Болотов, в маскхалате, прищурившись, шел на середину лощины, к козлам. Некоторое время стоял, словно прицеливаясь, и вдруг мягким неуловимым движением падал вперед и, как-то по-особому слаженно работая руками и ногами, двигался по-пластунски к «колючке». С профессиональной точностью разрезал кусачками в трех-четырех местах проволоку, змеей проползал под козлами, почти не коснувшись колючек.

— Вот как надо! — восклицал восхищенный Пелевин. — Вот как надо делать!

Болотов, улыбаясь, стряхивал с колен прилипшую землю, расстегивал ворот. На его смуглом лице поблескивали капельки пота, и весь он в этот момент, по-юношески легкий и щеголеватый, напоминал спортсмена, выполнившего сложную гимнастическую фигуру.

— Подумаешь, дело. Скажет тоже старший сержант… — говорил он небрежно и шел на опушку леса к поваленному взрывом дубку. Все, кому удалось выполнить упражнение, сидели около этого дубка и грелись на солнышке.

Коля Егоров тоже ползал через лощину и «брал колючку». С ходу взять ее не удалось. Только третья попытка оказалась удачной, но Пелевин все же похвалил Колю, и от этой похвалы Коля ужасно смутился, точно школьник, получивший пятерку от любимого учителя. Сейчас Коля сидел вместе с другими бойцами на теплом стволе дерева, отдыхал; руки и ноги у него ныли от напряжения, локти саднило, будто с них содрали кожу, но Коля старался не обращать на эти пустяки внимания. Он поглядывал искоса на Болотова, который расположился рядом, и поджидал случая завести с ним беседу. Раз или два большие темные глаза Болотова скользнули по лицу Коли, но эти мимолетные взгляды окончательно смутили Егорова, потому что было совершенно ясно: рядом сидел бывалый разведчик, который даже здесь, на учении в лощине, показал высокий класс своей работы, а кто есть он, Николай Егоров, — да пока еще никто.

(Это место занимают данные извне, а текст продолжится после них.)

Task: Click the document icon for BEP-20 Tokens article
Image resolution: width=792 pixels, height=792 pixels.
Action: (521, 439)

Разговор среди новичков шел общий — о том, что за шоссейной дорогой в лесу «катюш» видимо-невидимо, что на юге дела у наших идут отлично, что после Румынии и Финляндии, которые откололись от Гитлера, очередь теперь за Венгрией и Болгарией и что старшина в последний раз выдал очень неважнецкий табак. Коля слушал разговоры, глядел на солдат, и ему казалось невероятным, что их мысли так свободно переходят с одного предмета на другой. Сам Коля мог сейчас думать только о разведке и разведчиках, и каждый день, проведенный им во взводе, каждое занятие и тренировка в лощине или в поле рассматривались им как еще шаг на пути к цели.

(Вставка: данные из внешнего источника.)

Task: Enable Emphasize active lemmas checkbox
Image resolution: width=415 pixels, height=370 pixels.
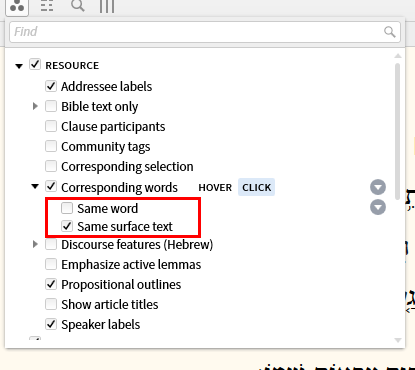Action: click(51, 264)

Дело в том, что Коля Егоров давно мечтал стать разведчиком. Еще до того как его призвали в армию, он утвердился в мысли, что более важного, более высокого дела на войне нет. Он уважал пехотинцев, восхищался смелостью и мастерством летчиков, танкистов; артиллерия ему тоже нравилась. Но сердце свое он отдал разведчикам. Он даже не помнит, когда началась эта любовь. Может, еще в школе, когда читал книги про гражданскую войну, про смелых подпольщиков-комсомольцев. Может, в ребячьих играх — ребята любили играть в войну с «белыми», и Коля при всеобщем одобрении всегда был «красным разведчиком».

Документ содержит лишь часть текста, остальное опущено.